Sortir des murs de l'Alliance française
De façon générale, l'Alliance française est appelée à sortir de ses murs. Elle le fait déjà, avec sa programmation culturelle, qui lui permet de mettre à portée de main du tout Madrid les valeurs et une certaine forme de pensée liées à la langue française. Le concours international de photographie auquel avec l'EFTI -le Centre International de Photographie et de Cinéma- et l´ENSP (Ecole Nationale Supérieure de Photographie) elle participe depuis bientôt 8 ans, mobilise même au-delà des frontières espagnoles. Fin juin, un nouvel appel à participation devrait être lancé pour capter l'attention du public jusqu'en novembre 2020, lorsqu'il sera mis fin à la circulation des expositions itinérantes dans les Alliances de toute l'Espagne. Mais ce sont aussi ses interventions dans le domaine des cultures urbaines ou encore le festival de cinéma francophone qui ancrent l'institution auprès du public le plus jeune. "L'enseignement du français grand public reste l'un des piliers fondamentaux de l'Alliance française", rappelle Julian Ocaña. "Nous devons développer notre attractivité et notre offre pour les plus jeunes publics, qui sont et resteront nos élèves de demain". Un axe de développement qui passe aussi par l'établissement d'accords avec d'autres structures scolaires. "Nous sommes condamnés à ouvrir des cours à l'extérieur de l'Alliance", décrypte le directeur, "car si l'on reste tributaires de notre localisation géographique dans Madrid, notre développement est limité". A l'ère de la consommation "Amazon", l'accès aux cours de français doit être plus immédiat et plus personnalisé, notamment pour les plus jeunes. "Il faut permettre aux parents espagnols, qui font l'effort de nous amener chaque semaine leurs enfants pour apprendre le français, parce qu'ils pensent que l'anglais n'est pas suffisant, ce qui suppose un investissement appréciable de leur part et témoigne d'une foi louable en notre culture, de le faire dans les conditions les plus aisées qui soient", estime Ocaña. "Nous devons être créatifs et savoir développer toujours plus de cours à l'extérieur.

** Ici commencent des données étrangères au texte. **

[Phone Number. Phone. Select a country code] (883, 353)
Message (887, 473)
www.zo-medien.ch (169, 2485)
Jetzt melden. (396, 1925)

C'est fondamental". A ces fins, l'entité peut aussi compter sur son département de séjours linguistiques, qui propose en Espagne, en France et dans un certain nombre d'autres pays, tels que la Suisse ou le Canada, des immersions souvent prisées par les plus jeunes. L'offre, face aux fluctuations de demande que subissent les cours traditionnels, connaît une constance dans l'intérêt qu'y portent les Espagnols.
"Je présage de beaux jours à l'Alliance française", sourit Julian Ocaña, qui "à un âge où d'autres peuvent songer à la retraite", s'est investi dans une "mission enthousiasmante" pour laquelle il a le sentiment de s'être formé jusque là et qu'il entend mener jusqu'au bout. Un nouveau dynamisme est en tous cas clairement à l'ordre du jour. Avec du mouvement à Paris, une fondation Alliance française d'Espagne qui vient juste d'élire un nouveau bureau et qui sera probablement hébergée dans les locaux de la structure madrilène, cette dernière élargit aussi son Conseil d'Administration, qui devrait accueillir de nouveaux membres prochainement. L'Alliance française de Madrid devrait ainsi raffermir son rôle important au sein du réseau des 22 antennes réparties sur le territoire et contribuer à marquer le cap des développements futurs.